(Data provided)
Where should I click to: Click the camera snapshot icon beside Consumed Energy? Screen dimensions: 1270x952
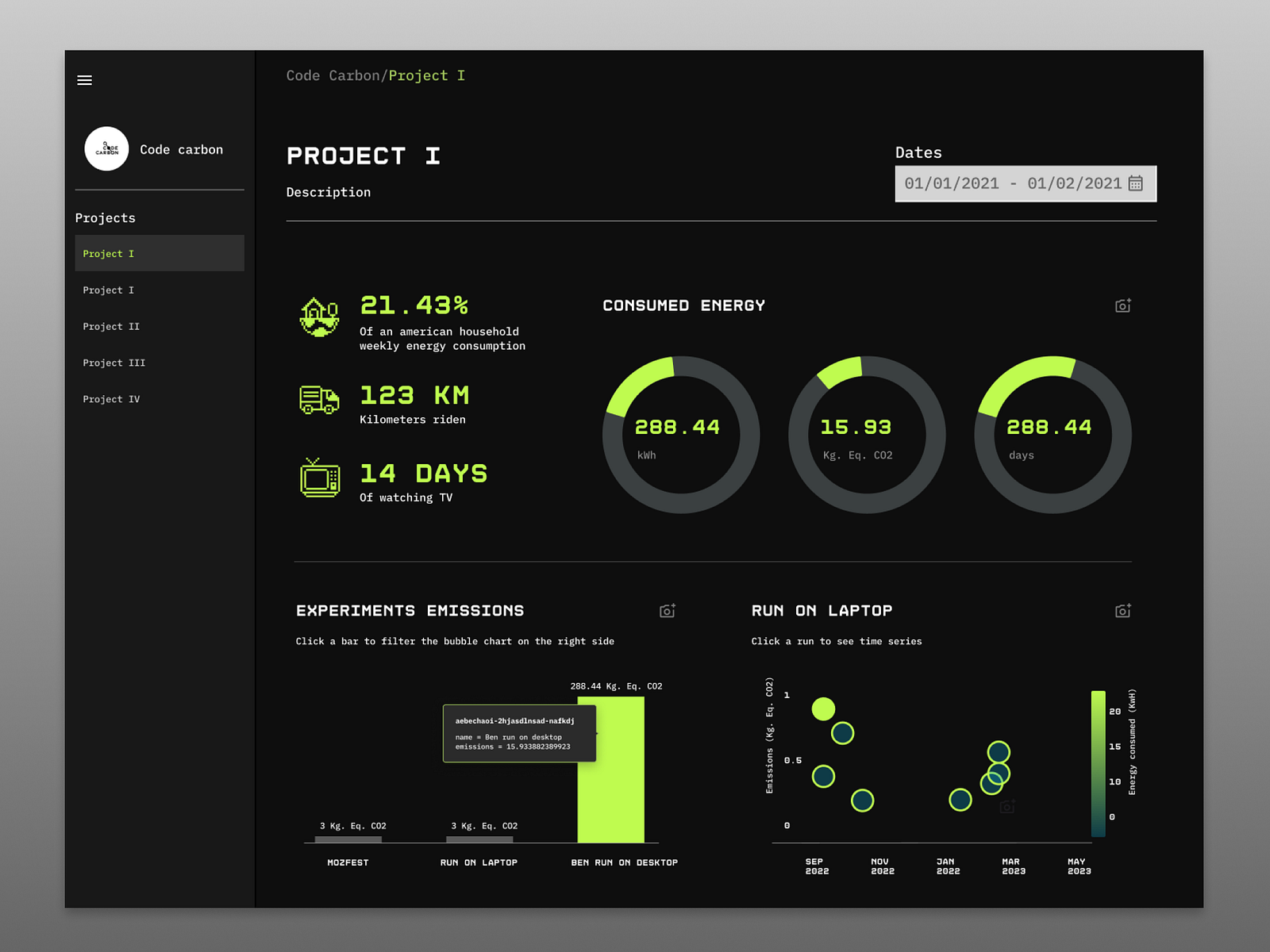tap(1122, 305)
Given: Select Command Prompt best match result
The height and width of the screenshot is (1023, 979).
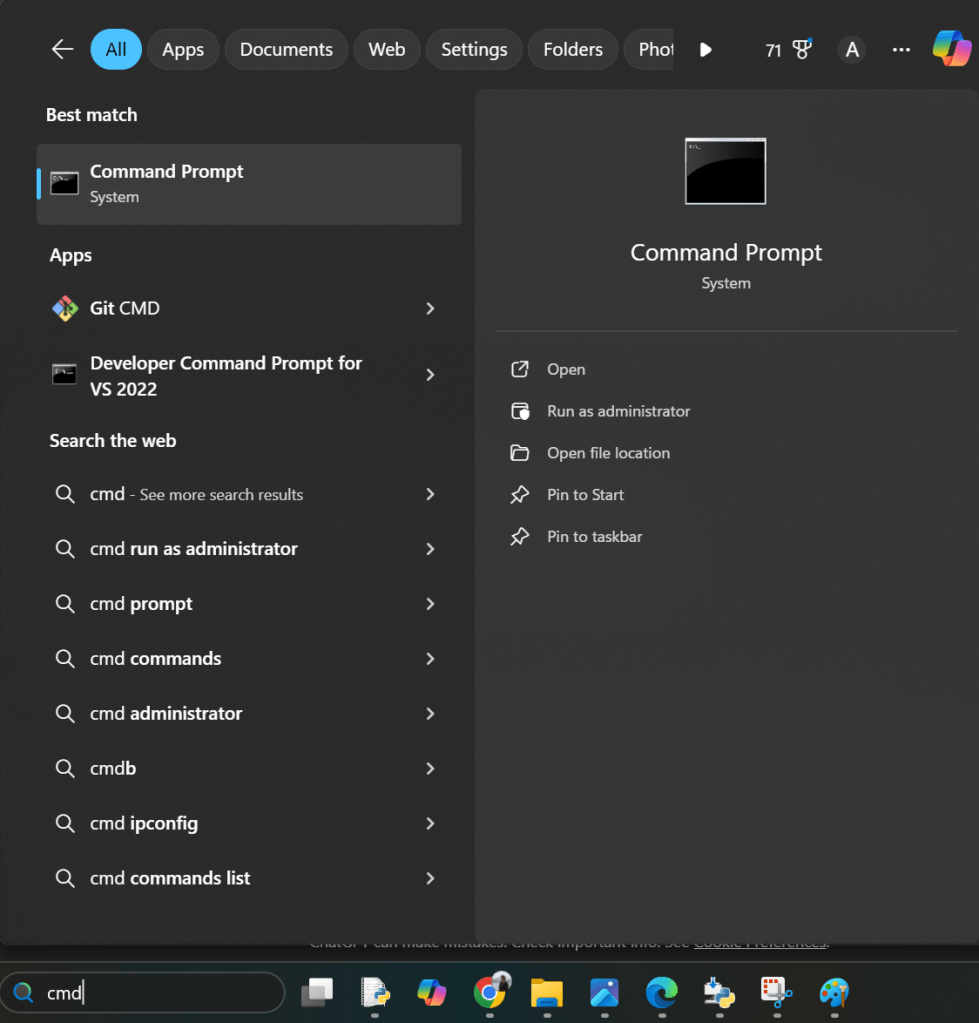Looking at the screenshot, I should [x=249, y=184].
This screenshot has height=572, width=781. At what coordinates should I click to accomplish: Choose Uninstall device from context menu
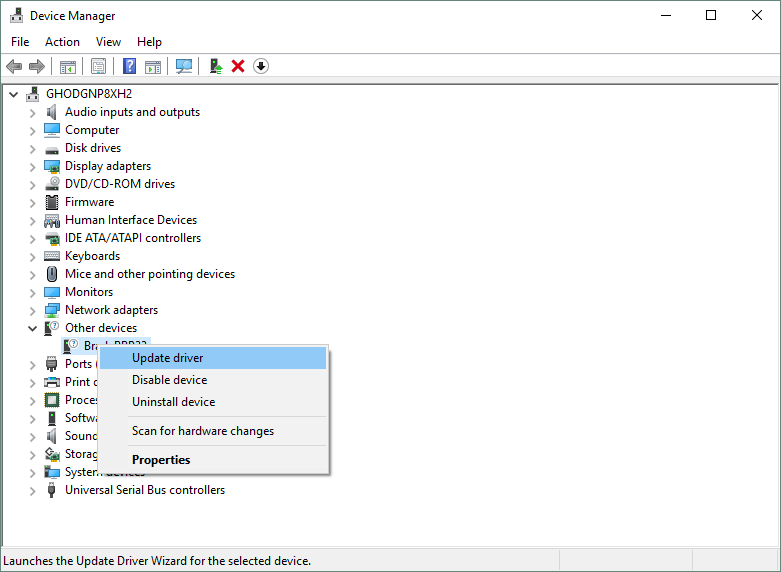[x=173, y=402]
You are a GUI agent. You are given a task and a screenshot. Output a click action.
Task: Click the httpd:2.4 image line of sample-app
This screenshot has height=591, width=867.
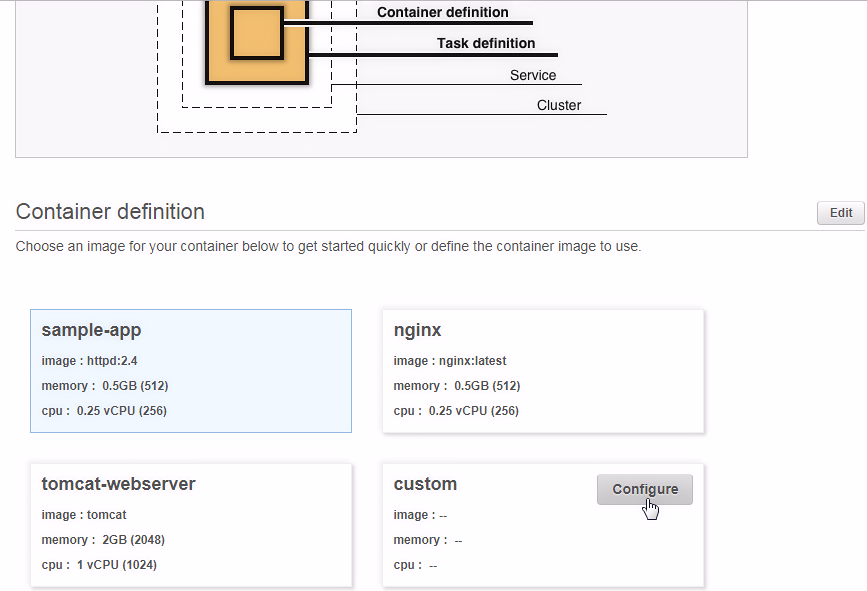(90, 361)
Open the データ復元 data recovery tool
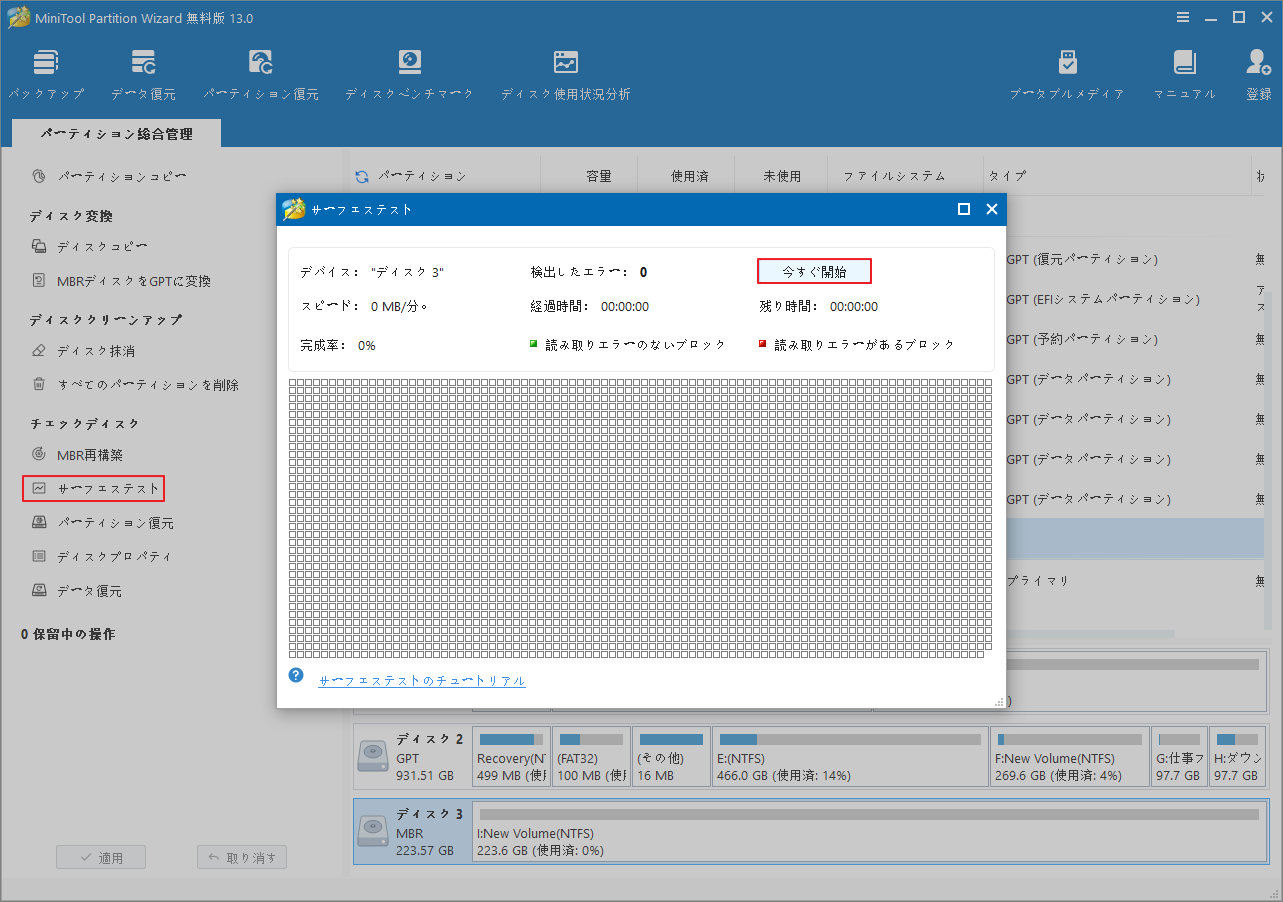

(Problem statement) Tallying the lines of the items above, how many contain the string "height" with matching case? Give only the number.

(Exercise result) 3